• Exercise aim
Write out the passage of the chip price article starting with "The choice between" and going on through "Celeron, McCarron said.", word for word.

• Document
+---+
Entry-level chips get lost in high-level price war

Retail stores and Web sites are loaded with great deals on PCs with high-end processors for the holiday season, but with prices of such processors being cut and re-cut, entry-level chips seem lost in the fray.

This owes partly to changes in the PC market since the days of the dot-com boom. Entry-level chips were aimed at sub-$1,200 PCs as recently as three years ago. But you don't have to look far these days to find a system based on Intel Corp.'s Pentium 4 at a lower price than the company's entry-level Celeron, which has lost market share.

Following the introduction of the Pentium 4, the Celeron saw its market share on the desktop drop to 20.9 percent in the third quarter of 2001, down from 27.2 percent in the year-earlier quarter, according to figures from IT research group Dataquest Inc., a unit of Gartner Inc. In that same period, the Pentium 4 captured 23.9 percent of the desktop market after its release that quarter.

One custom computer manufacturer hasn't seen any demand for the Celeron. "The price has gotten so close that the slight difference doesn't make (the Celeron) worth it," said Chris Roberts, technical manager at South San Francisco, California-based C&E Computers. "We do offer it by request, but nobody asks for it."

PC vendor price wars have had as much to do with it as rivalry-spurred price cuts from Intel and Advanced Micro Devices Inc. (AMD), according to one analyst. "With system pricing and Intel evangelizing the Pentium 4, we now have a situation where US$900 is going to get you a Pentium 4 system, which is where the Celeron used to be priced," said Dean McCarron, an analyst with Scottsdale, Arizona-based Mercury Research Inc.

The choice between the two is obvious. While today's Celeron is essentially a Pentium III with fewer features, the Pentium 4 is a new microarchitecture, and a 400MHz bus, rather than the 100MHz bus on the Celeron, McCarron said.

"Pentium 4 momentum started affecting the Pentium III first, because it was closer," McCarron said. "Now that the Pentium III has been wiped out, the top end of Celeron is starting to get wiped out as well."

Strictly based on clock speed, the Celeron tops off only 100MHz below where the Pentium 4 begins. But the difference is more than clock speed. Most versions of the Celeron have a 128K-byte cache, which allows the chip to access a memory buffer faster than it can access the main memory. Pentium 4 processors offer double the cache size, at 256K bytes, but only the 1.2GHz Celeron offers 256K.

Intel launched the Celeron almost four years ago, with a clock speed of 266MHz. Less than six months later, the Celeron had reached 300MHz, and included 128K bytes of memory cache.

By March 2000, the Celeron was boosted to 600MHz, and Intel added Internet SSE (streaming single instruction multiple data -- or SIMD -- extensions), a set of processor instructions designed to boost the performance of multimedia and Internet applications. Eight months later, Intel's 766MHz Celeron hit the streets, and is currently the lowest clock speed Celeron offered. That same month, Intel launched its new high-end processor, the Pentium 4, running at clock speeds of 1.4GHz and 1.5GHz.

As the world's largest processor maker, Intel has gathered the most attention for its processor lines. However, rival AMD has found itself in a similar price-and-demand situation with its high-end Athlon and entry-level Duron chips, analysts said.
+---+
• Target pointing data
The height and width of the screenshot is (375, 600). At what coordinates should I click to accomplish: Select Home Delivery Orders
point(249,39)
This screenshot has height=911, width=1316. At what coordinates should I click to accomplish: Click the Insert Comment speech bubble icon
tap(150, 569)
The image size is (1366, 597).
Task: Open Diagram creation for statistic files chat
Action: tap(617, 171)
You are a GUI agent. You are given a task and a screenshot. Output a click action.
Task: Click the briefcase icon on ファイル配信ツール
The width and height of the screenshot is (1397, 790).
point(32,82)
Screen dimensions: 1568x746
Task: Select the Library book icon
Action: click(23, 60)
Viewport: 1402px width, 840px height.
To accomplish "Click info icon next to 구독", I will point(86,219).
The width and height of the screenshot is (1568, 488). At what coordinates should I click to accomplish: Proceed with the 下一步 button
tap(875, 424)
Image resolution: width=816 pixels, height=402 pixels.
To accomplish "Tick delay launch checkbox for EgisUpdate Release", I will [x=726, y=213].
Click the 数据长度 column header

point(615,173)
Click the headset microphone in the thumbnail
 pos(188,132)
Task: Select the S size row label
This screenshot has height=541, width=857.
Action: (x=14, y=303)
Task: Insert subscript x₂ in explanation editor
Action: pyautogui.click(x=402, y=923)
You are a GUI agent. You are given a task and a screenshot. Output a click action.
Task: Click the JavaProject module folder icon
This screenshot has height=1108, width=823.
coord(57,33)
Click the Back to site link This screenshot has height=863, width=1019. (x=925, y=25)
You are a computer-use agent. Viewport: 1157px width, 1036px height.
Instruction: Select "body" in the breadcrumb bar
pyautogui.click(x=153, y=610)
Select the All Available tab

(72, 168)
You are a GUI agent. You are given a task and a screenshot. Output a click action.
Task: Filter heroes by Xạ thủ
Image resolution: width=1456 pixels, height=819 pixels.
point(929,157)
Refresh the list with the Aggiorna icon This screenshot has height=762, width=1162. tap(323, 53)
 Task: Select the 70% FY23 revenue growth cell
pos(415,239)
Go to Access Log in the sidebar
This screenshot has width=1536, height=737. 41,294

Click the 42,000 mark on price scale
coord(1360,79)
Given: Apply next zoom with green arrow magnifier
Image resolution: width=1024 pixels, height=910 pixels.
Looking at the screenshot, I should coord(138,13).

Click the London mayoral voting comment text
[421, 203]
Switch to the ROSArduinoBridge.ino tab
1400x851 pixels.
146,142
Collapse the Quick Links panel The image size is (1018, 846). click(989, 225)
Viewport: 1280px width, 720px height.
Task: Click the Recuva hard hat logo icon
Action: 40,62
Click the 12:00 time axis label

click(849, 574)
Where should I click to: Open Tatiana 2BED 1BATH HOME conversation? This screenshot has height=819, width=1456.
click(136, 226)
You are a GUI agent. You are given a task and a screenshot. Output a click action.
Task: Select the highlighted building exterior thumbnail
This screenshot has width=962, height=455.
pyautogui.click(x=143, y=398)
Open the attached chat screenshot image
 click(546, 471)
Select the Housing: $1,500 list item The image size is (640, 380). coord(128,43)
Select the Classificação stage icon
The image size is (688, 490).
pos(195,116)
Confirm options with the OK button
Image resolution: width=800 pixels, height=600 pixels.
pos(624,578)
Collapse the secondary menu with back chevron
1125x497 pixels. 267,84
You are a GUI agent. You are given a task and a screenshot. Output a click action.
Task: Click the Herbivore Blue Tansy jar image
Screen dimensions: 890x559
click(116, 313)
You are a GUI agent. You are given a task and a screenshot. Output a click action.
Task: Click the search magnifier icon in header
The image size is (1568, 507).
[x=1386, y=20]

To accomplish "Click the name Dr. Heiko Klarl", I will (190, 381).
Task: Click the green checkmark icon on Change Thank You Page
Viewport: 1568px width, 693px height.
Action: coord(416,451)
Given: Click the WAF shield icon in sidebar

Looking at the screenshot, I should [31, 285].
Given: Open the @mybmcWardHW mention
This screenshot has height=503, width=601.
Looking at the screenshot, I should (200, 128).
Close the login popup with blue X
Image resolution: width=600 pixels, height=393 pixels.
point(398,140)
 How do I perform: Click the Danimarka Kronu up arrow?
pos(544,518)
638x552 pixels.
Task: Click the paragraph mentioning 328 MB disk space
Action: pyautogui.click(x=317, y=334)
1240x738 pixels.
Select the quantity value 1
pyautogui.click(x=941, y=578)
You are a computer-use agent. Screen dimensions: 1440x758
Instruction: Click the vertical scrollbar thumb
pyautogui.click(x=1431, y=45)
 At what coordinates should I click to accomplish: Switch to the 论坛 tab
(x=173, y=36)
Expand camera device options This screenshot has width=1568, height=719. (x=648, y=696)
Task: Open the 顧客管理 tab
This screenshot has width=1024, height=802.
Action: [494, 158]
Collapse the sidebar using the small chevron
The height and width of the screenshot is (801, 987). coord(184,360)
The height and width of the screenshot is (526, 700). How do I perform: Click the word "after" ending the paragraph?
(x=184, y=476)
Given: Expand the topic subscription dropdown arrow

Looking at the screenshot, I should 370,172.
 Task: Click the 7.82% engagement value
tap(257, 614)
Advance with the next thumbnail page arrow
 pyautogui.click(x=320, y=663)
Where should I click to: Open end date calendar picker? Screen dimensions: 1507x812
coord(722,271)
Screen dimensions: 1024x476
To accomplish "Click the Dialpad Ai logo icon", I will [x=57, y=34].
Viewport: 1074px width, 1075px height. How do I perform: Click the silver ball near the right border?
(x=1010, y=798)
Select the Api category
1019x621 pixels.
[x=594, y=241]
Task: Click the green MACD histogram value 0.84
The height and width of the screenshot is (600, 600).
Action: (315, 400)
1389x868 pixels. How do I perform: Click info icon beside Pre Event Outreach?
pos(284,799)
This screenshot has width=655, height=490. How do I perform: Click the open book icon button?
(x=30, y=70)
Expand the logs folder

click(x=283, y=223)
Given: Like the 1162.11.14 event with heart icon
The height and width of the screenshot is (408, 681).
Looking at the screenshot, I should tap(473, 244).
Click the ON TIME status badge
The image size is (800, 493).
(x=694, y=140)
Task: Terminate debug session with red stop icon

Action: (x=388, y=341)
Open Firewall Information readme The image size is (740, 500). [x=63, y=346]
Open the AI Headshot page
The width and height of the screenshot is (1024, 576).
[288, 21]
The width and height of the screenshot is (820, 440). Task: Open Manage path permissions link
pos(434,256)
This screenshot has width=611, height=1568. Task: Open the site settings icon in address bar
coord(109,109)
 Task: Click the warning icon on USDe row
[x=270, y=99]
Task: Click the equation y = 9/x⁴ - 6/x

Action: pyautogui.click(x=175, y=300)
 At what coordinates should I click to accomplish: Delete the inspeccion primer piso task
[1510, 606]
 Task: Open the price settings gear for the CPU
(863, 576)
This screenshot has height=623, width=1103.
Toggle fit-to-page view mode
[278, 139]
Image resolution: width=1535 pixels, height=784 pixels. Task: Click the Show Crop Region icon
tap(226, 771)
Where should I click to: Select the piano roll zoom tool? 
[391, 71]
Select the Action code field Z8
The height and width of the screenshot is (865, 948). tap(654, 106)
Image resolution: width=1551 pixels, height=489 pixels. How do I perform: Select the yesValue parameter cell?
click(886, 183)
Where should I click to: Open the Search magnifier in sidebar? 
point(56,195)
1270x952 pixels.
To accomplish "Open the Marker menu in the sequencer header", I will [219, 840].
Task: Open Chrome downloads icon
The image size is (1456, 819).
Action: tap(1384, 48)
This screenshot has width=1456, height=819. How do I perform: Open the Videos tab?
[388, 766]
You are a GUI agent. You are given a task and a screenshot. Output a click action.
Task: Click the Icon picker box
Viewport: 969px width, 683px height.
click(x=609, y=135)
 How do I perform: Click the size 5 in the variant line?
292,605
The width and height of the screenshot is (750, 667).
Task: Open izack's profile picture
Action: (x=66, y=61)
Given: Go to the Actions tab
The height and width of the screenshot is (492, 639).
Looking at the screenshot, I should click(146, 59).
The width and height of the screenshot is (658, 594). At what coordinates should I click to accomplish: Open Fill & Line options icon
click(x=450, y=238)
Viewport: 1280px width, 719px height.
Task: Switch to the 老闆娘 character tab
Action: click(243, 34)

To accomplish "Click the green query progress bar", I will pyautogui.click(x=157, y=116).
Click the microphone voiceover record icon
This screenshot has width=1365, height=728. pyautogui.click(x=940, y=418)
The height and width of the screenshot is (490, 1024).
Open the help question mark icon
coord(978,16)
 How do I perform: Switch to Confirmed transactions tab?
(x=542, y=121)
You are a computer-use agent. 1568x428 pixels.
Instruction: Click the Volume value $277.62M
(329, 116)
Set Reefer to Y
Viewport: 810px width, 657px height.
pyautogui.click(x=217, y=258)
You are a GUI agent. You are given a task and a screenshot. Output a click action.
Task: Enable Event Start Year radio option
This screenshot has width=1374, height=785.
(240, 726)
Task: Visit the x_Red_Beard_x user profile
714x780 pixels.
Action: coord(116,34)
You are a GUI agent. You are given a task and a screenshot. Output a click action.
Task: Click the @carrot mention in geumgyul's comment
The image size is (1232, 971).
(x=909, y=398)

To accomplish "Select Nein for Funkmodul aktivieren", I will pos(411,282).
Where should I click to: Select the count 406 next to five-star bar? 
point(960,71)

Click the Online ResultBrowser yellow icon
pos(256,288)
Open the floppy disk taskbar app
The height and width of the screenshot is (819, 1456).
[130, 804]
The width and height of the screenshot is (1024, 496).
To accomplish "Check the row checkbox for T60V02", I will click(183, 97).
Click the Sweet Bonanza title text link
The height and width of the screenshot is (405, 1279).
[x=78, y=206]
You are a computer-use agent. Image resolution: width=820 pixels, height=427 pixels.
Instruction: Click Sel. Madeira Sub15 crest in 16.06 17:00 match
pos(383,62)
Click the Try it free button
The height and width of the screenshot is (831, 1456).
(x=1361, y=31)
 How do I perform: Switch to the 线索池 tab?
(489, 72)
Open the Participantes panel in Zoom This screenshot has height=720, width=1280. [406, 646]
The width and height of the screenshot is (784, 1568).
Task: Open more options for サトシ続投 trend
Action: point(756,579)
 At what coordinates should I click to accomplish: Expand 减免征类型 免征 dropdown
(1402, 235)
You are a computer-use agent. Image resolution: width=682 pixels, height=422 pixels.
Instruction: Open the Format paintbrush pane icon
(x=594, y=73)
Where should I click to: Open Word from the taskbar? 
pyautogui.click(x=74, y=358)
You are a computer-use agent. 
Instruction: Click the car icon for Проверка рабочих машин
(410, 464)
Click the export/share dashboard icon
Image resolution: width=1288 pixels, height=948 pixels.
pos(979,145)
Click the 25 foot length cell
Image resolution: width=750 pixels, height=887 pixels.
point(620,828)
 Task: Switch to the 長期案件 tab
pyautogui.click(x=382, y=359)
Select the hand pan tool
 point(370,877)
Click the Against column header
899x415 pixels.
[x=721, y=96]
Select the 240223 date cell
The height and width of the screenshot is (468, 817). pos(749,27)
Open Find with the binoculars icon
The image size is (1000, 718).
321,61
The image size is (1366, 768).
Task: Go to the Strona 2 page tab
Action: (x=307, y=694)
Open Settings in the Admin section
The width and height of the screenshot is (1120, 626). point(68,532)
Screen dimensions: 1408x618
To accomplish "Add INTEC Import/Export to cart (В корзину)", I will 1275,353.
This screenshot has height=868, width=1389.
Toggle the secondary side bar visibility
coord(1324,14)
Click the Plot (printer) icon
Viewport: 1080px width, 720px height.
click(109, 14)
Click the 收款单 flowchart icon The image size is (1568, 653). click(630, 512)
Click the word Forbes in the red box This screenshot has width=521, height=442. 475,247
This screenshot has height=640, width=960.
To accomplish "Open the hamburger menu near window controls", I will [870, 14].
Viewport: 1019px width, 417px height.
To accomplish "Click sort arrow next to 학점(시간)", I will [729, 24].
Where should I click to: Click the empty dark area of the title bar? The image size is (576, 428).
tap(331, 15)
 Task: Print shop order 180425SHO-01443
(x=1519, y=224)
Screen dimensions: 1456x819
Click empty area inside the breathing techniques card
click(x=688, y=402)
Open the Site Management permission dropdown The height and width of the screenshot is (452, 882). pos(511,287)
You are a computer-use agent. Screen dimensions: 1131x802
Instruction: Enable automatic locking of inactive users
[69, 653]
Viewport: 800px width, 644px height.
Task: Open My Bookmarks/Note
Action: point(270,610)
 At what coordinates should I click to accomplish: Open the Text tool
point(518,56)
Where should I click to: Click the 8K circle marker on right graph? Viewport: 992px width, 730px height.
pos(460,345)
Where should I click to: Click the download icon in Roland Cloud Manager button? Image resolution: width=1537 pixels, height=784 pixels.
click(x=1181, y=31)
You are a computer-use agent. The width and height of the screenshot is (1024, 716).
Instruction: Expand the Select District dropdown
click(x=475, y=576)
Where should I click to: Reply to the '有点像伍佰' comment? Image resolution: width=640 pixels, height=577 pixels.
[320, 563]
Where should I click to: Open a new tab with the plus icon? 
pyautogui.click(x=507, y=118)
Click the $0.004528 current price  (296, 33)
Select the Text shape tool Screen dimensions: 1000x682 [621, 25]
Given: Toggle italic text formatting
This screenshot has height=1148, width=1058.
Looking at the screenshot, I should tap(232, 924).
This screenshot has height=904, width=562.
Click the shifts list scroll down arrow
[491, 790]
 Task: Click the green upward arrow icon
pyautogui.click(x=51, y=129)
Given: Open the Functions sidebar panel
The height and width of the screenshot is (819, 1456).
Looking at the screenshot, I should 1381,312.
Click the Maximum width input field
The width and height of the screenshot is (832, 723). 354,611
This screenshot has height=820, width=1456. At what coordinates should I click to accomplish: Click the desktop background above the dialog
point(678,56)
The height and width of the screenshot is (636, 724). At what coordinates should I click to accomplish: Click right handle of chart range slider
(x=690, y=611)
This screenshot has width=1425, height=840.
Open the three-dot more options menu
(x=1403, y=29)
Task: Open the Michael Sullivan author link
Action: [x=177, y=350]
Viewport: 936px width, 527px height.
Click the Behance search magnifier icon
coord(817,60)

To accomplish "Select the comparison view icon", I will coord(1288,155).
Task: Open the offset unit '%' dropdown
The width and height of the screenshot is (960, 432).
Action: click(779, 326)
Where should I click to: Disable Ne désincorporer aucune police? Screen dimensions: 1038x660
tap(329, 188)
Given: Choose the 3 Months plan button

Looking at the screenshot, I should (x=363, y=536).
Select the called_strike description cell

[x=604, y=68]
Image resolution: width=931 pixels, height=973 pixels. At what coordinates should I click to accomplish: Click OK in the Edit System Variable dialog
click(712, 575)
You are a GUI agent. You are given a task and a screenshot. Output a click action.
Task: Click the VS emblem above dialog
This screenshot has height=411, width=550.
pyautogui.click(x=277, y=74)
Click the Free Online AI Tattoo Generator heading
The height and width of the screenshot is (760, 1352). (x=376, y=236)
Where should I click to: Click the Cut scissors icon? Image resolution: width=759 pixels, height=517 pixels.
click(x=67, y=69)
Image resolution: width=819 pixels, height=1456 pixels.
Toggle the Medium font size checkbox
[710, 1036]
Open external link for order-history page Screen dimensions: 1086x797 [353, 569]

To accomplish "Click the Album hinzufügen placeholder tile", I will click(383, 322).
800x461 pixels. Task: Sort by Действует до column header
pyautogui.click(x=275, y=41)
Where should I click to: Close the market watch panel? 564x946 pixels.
+---+
• The completed task
The choice between the two is obvious. While today's Celeron is essentially a Pentium III with fewer features, the Pentium 4 is a new microarchitecture, and a 400MHz bus, rather than the 100MHz bus on the Celeron, McCarron said.